National Access Cannabis Saskatoon discovers doctor was prescribing without a license
It’s used to treat pain, nausea and a plethora of other symptoms,, but some medical cannabis users in Saskatoon and area will no longer be able to rely on one particular physician for their prescription.
National Access Cannabis (NAC) on discovered the doctor writing patient’s their prescriptions wasn’t licensed to prescribe in Saskatchewan.
“All physicians we work with are licensed medical doctors who are experts in the cannabis field. It was NAC’s understanding that this physician in question from Alberta was also licensed to prescribe via telemedicine in Saskatoon,” said the company in a statement to Global News.
NAC would not disclose how many patients it had to notify in the region to tell them their regular physician would no longer be taking appointments.

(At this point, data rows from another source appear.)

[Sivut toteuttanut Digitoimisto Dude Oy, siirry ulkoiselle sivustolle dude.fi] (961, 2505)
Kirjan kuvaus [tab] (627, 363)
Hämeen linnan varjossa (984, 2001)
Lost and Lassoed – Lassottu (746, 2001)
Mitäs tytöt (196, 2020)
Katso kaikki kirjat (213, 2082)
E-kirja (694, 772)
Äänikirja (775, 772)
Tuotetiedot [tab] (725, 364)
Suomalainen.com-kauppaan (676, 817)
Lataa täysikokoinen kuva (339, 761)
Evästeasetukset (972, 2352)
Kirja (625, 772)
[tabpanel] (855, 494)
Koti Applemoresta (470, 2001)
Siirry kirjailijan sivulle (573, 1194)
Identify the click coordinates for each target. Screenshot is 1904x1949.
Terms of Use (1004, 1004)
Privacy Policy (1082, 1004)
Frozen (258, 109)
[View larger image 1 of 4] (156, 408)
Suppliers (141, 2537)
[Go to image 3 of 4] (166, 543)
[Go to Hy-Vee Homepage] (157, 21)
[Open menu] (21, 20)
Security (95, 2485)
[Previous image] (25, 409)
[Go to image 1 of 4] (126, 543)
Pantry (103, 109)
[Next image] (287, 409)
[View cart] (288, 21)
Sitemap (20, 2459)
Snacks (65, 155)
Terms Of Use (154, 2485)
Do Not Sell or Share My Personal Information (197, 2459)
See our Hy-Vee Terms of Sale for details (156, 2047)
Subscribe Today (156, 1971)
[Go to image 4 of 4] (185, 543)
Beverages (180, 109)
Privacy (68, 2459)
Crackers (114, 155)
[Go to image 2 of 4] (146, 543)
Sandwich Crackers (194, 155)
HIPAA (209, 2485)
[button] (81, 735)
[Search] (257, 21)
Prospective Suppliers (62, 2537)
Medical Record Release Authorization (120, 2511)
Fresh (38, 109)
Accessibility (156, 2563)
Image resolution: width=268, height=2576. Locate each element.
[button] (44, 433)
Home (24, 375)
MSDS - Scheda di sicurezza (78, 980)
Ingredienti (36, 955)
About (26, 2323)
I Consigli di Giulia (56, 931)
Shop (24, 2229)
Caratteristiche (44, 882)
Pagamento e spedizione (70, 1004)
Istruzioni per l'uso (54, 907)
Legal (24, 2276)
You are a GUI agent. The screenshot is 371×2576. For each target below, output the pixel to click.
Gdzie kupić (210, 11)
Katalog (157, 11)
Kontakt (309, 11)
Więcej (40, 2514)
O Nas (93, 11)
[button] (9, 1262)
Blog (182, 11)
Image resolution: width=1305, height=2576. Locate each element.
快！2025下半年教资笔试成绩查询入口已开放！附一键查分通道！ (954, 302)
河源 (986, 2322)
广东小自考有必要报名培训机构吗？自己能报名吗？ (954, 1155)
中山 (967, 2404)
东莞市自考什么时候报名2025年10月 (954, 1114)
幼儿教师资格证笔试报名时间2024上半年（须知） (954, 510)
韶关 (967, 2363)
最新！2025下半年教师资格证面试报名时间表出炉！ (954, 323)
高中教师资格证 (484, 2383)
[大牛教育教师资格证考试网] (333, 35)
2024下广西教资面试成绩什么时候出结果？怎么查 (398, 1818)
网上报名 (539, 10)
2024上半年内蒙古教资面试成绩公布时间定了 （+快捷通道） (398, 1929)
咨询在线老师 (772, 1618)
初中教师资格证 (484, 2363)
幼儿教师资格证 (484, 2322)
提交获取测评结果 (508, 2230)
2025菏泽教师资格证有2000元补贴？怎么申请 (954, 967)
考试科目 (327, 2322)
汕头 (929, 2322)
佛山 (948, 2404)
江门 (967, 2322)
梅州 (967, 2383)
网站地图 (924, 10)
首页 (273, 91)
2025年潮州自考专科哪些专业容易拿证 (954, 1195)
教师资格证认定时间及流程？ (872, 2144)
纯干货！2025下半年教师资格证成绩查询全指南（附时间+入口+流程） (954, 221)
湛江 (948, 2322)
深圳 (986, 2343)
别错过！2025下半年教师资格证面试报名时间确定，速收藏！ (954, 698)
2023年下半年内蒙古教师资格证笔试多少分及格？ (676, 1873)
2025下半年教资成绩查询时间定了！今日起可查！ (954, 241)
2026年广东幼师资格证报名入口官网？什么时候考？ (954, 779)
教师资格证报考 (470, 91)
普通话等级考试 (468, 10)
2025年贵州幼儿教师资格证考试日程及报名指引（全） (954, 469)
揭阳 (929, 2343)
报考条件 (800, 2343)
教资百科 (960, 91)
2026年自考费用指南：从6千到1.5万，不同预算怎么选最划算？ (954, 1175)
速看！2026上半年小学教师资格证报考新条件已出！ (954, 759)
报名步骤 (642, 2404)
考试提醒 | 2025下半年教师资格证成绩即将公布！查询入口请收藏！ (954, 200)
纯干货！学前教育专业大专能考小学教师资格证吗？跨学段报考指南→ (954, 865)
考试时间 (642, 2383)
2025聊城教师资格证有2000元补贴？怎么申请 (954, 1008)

“There’s a general expectation that physicians when they provide telemedicine services will firstly be licensed in Saskatchewan if they’re dealing with Saskatchewan patients,” said Bryan Salte, the associate registrar and legal counsel for the College of Physicians and Surgeons of Saskatchewan.
“Secondly, that they will be able to provide that is as effective through telemedicine as it would be through in person contact.”
The revelation came after NAC did an internal audit. Officials said it is committed to a model of safe and responsible access for medical cannabis.
“We discovered a physician licensed by an out-of-province regulatory body had been prescribing to National Access Cannabis medical cannabis patients.”
The organization then turned to the College of Physicians and Surgeons of Saskatchewan on their own free will for advice.
The college clarified it wasn’t them seeking out the information and cracking down on this doctor or the cannabis company.
“The knee-jerk reaction is the college must have done something,” Salte said.
“Quite often the information is misinformed.”
Physicians are permitted to prescribe and practice medicine in multiple jurisdictions. In Lloydminster, for instance, a doctor could treat patients on both sides of the border but they need a license to do so.
Salte also explained in some cases where telemedicine is the only option, like a psychologist conducting a consult with a patient in northern Saskatchewan, that’s often in the eyes of health care providers better than not providing any care.
However, when it comes specifically to cannabis – a short Skype interview isn’t suffice to assess patients for marijuana use nor is it appropriate, said Salte.
“That wouldn’t be consistent with the standards in Saskatchewan.”
Doctors who practice medicine in provinces they’re not licensed to do so are considered to be committing an offence. If the college catches wind of this, they notify it’s regulatory body that decides what action to take, if any against the physician.